Watching all the coverage of the latest economic stimulus on television, one question comes to my mind repeatedly. Has the government been holding out on us all? Immediately after all, if the point of the spending bill would be to get the economy going again, generate jobs, put people back to work, save the environment, and get credit markets unfrozen, then the government has a lot of explaining to do about why its prior packages failed.
The new stimulus will present nearly $800 billion for the president to invest on a number of projects, plus numerous tax cuts. Will this be the magic $800 billion that saves the economy, regardless of the already practically $8 trillion that the Federal Reserve, Treasury, FDIC, along with other government agencies have spent or supplied to the banking, insurance, and auto industries?
It always appears like “this next package” from the politicians is what will get the economy moving once more. But there is certainly in no way any acknowledgment of the failures of previous plans. Stopping foreclosures is an additional of this plan’s objectives, but each program the government has put in place to address the foreclosure rate has failed. Hope Now, Project Lifeline, the Hope for Homeowners Act — none has but put additional than a couple of band-aids on a ruptured artery.

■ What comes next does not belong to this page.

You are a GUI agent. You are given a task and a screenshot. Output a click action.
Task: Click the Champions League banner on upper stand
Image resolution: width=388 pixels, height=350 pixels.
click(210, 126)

But over and over once more, Americans are promised that, by just stealing more of their money through borrowing and inflation, the government can put them back to work, produce new green jobs, save the planet, and lower taxes. The magic wand that may make all this wonderfulness out of a corrupt economy fueled by simple government credit is, naturally, the printing press. Trillions of dollars have already been developed, and trillions additional are on the way.
While the $800 billion stimulus bill just isn’t the beginning, it’s also not the end of the government interventions within the marketplace. The wrong regulations set up the housing market to fail, and now new regulations will stop the entire economy from recovering. On top of that, we will all need to pay our share of the many bailouts of industries which are failing for quite valid factors — they’re out of money, out of consumers, and out of trust.
Creating $8 trillion within the space of a year, with nothing but more spending planned for the future, will result in only additional complications for the economy. Instead of causing the subsequent Excellent Depression, exactly where dollars was tight and unemployment high, the government is setting us up for a far worse fate: an inflationary depression, where unemployment is high but prices keep rising anyway. After performing its current duty of covering up losses at monetary institutions and other industries, all of the newly designed money will eventually uncover its way into the market and drive up prices.
Now will be the time for Americans to begin saving more, paying down debt, and reducing consumption. But these actions are exactly what the government is stopping from happening. A reduction in consumption may well trigger some companies to go out of business. Nonetheless, businesses need savings as a way to boost production, and both the savings rate along with the industrial base in the country have been decimated over the past decades.
If the government doesn’t allow the correction to happen, the present recession may continue for years. The government can not stop foreclosure, save the planet, or develop lasting jobs for a significant segment of the country. All it can do is redistribute cash from successful businesses to failed ones, destroy the currency, and encourage the exact opposite of what is needed to obtain the economy working once more. Unfortunately, destroying what exactly is left of the economy appears to be precisely what the politicians are trying to do.